Crossover hits Compass
The Companion-002 trial of tovecimig fails to show an overall survival benefit versus chemo.
The Companion-002 trial of tovecimig fails to show an overall survival benefit versus chemo.
Compass Therapeutics still hopes for full FDA approval of its DLL4 x VEGF-targeting antibody tovecimig, but it now has a big problem: the molecule has missed a key survival endpoint in its pivotal Companion-002 trial in second-line biliary tract cancer.
On Monday the study was revealed to have failed on overall survival – something Compass blamed on a high rate of crossover from the control to the tovecimig arm – but did hit on progression-free survival. Both were key secondary endpoints; the study earlier succeeded on its primary outcome measure, overall response rate, but the project’s chances of approval hinge on survival results.
During a call to discuss the data, Compass’s chief executive, Thomas Schuetz, said the company still intended to seek a full go ahead for tovecimig, but seemed to be preparing investors for the possibility that Companion-002 was no longer sufficient to secure this.
The trial might be enough for accelerated approval, Compass suggested without giving concrete details of any plans, but this path would introduce the need for a new confirmatory trial. The company's stock traded down 60% on Monday morning.
Poor Companion?
The phase 2/3 Companion-002 compared tovecimig plus paclitaxel, versus paclitaxel alone, in patients who had previously progressed on gemcitabine and platinum-containing chemotherapy.

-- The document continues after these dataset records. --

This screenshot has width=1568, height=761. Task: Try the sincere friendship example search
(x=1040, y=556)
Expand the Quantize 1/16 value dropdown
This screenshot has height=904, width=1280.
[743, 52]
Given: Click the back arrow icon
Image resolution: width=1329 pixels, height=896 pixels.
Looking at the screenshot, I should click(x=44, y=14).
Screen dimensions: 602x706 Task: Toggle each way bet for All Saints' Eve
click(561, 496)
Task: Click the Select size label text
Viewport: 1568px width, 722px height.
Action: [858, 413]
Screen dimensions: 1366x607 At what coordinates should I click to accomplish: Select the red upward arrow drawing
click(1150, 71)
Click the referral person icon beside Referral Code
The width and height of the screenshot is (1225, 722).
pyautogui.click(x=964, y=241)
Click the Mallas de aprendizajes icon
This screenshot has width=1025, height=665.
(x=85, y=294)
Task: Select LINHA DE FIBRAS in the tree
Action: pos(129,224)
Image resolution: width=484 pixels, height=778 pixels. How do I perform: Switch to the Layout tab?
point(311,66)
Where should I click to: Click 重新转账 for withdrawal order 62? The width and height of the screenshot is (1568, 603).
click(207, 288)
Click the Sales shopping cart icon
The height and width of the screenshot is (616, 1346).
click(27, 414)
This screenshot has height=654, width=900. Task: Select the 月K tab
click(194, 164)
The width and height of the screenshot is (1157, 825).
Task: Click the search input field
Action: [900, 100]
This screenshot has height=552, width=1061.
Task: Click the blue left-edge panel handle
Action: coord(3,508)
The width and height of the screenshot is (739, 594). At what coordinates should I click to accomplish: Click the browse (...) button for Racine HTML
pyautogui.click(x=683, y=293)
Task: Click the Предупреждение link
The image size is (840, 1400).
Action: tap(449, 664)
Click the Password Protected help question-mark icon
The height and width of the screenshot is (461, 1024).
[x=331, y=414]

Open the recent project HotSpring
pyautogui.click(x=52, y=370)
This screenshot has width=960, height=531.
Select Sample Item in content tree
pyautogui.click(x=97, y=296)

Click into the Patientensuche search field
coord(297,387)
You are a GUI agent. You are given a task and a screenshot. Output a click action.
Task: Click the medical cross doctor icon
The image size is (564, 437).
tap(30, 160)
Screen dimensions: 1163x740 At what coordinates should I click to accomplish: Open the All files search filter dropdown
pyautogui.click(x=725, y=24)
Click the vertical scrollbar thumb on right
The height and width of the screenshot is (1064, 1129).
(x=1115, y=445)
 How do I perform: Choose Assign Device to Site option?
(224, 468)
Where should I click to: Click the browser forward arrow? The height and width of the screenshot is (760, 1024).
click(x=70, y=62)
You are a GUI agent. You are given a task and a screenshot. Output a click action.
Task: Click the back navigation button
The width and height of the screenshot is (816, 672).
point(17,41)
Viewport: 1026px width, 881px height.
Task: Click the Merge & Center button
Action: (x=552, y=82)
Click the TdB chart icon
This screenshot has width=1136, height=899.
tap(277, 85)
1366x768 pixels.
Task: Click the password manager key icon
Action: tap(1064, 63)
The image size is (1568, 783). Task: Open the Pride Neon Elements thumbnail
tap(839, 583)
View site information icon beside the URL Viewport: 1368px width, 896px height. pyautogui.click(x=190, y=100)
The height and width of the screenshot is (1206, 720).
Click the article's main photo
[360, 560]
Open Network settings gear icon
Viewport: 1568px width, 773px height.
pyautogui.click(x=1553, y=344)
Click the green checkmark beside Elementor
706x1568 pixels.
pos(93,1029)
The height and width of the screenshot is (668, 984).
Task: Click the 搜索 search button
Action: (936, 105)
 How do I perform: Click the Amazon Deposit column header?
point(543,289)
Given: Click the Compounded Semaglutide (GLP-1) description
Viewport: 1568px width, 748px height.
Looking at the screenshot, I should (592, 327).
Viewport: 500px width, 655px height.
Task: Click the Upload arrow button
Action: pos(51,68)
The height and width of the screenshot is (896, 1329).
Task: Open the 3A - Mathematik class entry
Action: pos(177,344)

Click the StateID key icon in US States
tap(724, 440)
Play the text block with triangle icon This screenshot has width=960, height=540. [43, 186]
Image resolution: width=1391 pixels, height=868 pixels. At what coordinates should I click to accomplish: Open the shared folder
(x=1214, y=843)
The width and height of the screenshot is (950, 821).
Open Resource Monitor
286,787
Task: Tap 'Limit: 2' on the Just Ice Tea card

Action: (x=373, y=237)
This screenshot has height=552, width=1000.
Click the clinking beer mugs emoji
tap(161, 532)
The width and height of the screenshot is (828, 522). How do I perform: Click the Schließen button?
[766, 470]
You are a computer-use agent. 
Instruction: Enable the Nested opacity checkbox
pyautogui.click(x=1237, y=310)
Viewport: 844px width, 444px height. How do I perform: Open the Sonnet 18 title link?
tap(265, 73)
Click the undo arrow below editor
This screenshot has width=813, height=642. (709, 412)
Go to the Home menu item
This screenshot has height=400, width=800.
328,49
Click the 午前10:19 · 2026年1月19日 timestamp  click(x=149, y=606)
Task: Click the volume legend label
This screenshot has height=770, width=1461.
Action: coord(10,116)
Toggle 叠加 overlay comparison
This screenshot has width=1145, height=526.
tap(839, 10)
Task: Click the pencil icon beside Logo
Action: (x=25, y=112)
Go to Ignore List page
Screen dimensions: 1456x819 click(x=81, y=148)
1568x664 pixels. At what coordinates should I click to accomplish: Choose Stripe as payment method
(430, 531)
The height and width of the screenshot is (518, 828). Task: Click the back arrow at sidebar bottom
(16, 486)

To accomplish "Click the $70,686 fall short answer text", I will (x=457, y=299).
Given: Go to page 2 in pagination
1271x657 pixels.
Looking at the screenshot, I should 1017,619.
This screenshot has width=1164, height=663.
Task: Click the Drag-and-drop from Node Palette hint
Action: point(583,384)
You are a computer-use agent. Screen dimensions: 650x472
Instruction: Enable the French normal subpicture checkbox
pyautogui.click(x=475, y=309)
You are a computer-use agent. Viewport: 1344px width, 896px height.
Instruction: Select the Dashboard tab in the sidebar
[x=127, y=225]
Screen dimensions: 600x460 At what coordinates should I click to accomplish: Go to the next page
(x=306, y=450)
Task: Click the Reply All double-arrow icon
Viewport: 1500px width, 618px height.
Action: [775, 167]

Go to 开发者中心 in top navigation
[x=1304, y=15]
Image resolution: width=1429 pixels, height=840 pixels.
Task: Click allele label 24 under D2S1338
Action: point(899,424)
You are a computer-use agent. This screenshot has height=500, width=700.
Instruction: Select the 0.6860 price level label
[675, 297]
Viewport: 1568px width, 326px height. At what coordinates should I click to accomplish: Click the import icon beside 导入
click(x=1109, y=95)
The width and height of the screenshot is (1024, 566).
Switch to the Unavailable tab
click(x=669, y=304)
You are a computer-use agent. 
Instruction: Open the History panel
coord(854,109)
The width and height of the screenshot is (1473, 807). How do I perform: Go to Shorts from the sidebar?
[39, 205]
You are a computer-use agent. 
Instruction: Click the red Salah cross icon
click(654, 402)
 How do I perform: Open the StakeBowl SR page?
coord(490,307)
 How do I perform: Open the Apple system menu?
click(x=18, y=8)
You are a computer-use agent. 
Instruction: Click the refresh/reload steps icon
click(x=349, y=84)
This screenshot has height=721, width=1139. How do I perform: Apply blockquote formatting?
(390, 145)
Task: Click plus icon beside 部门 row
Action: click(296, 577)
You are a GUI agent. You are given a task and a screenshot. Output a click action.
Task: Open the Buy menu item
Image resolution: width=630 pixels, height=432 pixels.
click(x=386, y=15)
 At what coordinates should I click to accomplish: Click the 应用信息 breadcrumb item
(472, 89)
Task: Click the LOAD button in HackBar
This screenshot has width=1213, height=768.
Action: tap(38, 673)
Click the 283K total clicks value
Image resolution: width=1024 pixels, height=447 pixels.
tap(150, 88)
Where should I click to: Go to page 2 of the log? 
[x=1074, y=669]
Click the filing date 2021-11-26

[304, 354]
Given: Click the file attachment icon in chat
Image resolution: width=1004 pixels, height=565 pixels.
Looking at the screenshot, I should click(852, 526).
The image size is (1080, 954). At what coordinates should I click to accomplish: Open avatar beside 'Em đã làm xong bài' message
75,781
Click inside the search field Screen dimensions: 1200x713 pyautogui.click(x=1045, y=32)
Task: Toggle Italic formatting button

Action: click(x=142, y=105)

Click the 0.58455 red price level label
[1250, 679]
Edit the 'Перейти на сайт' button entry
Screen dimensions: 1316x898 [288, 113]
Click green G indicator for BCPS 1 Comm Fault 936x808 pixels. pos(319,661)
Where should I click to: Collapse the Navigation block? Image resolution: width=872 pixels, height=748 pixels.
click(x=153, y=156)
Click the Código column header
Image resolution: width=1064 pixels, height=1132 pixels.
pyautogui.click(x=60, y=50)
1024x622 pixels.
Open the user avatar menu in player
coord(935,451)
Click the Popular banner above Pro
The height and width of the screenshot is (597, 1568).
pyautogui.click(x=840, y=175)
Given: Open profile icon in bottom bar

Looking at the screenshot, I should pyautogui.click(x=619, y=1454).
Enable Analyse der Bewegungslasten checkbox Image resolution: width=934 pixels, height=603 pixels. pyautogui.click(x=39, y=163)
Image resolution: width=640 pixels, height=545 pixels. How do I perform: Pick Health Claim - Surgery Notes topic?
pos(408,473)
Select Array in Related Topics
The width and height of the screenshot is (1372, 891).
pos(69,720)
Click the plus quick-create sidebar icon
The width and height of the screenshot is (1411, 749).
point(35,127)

Last April it yielded a 17% ORR among patients receiving the combo, compared with 5% for paclitaxel, a result said to have hit statistical significance with a p value of 0.031.
PFS and OS data had once been expected in the second half of 2025, but were pushed back to the first quarter of 2026, then to this month. Compass blamed the delay on fewer deaths in the study than initially expected, leading to hopes that tovecimig might be improving survival; however, the actual picture turned out to be more complicated.
The PFS result seems fairly clear cut: the combo group had a median of 4.7 months, versus 2.6 months with paclitaxel alone, giving a hazard ratio of 0.44 and a p value of less than 0.0001.
However, OS was confounded by 54% of control patients crossing over to receive the combo. In the intent-to-treat analysis the median came out as 8.9 months for the experimental arm, versus 9.4 months for control (HR=1.05, p=0.78).
Companion-002 data in second-line biliary tract cancer
| Tovecimig + paclitaxel | Paclitaxel | |
|---|---|---|
| ORR* | 17% | 5% |
| Stats | p=0.031 | |
| mPFS | 4.7 mth | 2.6 mth |
| Stats | HR=0.44, p<0.0001 | |
| mOS | 8.9 mth | 9.4 mth |
| Stats | HR=1.05, p=0.78 | |
Notes: *primary endpoint; control arm crossover to tovecimig was 54%. Source: company release.
Compass also presented a rank-preserving structural failure time (RPSFT) analysis, designed to adjust for crossover, but said this result was “largely uninterpretable”. The numbers were essentially the same as the ITT analysis, because “when the ITT hazard ratio is above 1, RPSFT cannot work”.
Therefore, Compass fell back on a post-hoc analysis comparing overall survival among control patients who had crossed over, versus those who hadn’t. In the crossover group they saw a 12.8-month median OS, versus 6.1 months in the latter group. However, when questioned about the baseline characteristics of the crossover group, Schuetz only said this was something the company was analysing.
At the very least, the latest results call into question the ideal sequencing of tovecimig plus paclitaxel, and suggest that the MAb combo could be reserved for late-line use, following paclitaxel monotherapy.
As for safety, Compass didn’t give overall figures, or information on dose reductions or discontinuations. Hypertension seemed the most worrying side effect, with 44% of patients in the combo cohort experiencing a treatment-related grade 3 or higher event.
Compass now plans to complete its analysis of the study within around one month, and hopes to have a “meaningful conversation” with the FDA around mid-summer. If all goes well it could submit the BLA application before the end of the year, and gain approval in the second half of 2027.
Others companies have managed to get drugs approved despite studies being confounded by crossover, with Novartis’s Pluvicto being a high-profile example. It's notable that Novartis's analysis, adjusting for crossover, did show a nominally positive result despite its original hazard ratio being above 1. Compass said it was looking into other statistical methodologies to adjust for crossover.
Novartis has much deeper pockets. At the last count Compass had $209m in the bank, enough to fund operations into 2028. A confirmatory trial could put a big dent in this, if things don’t go as smoothly as the company hopes.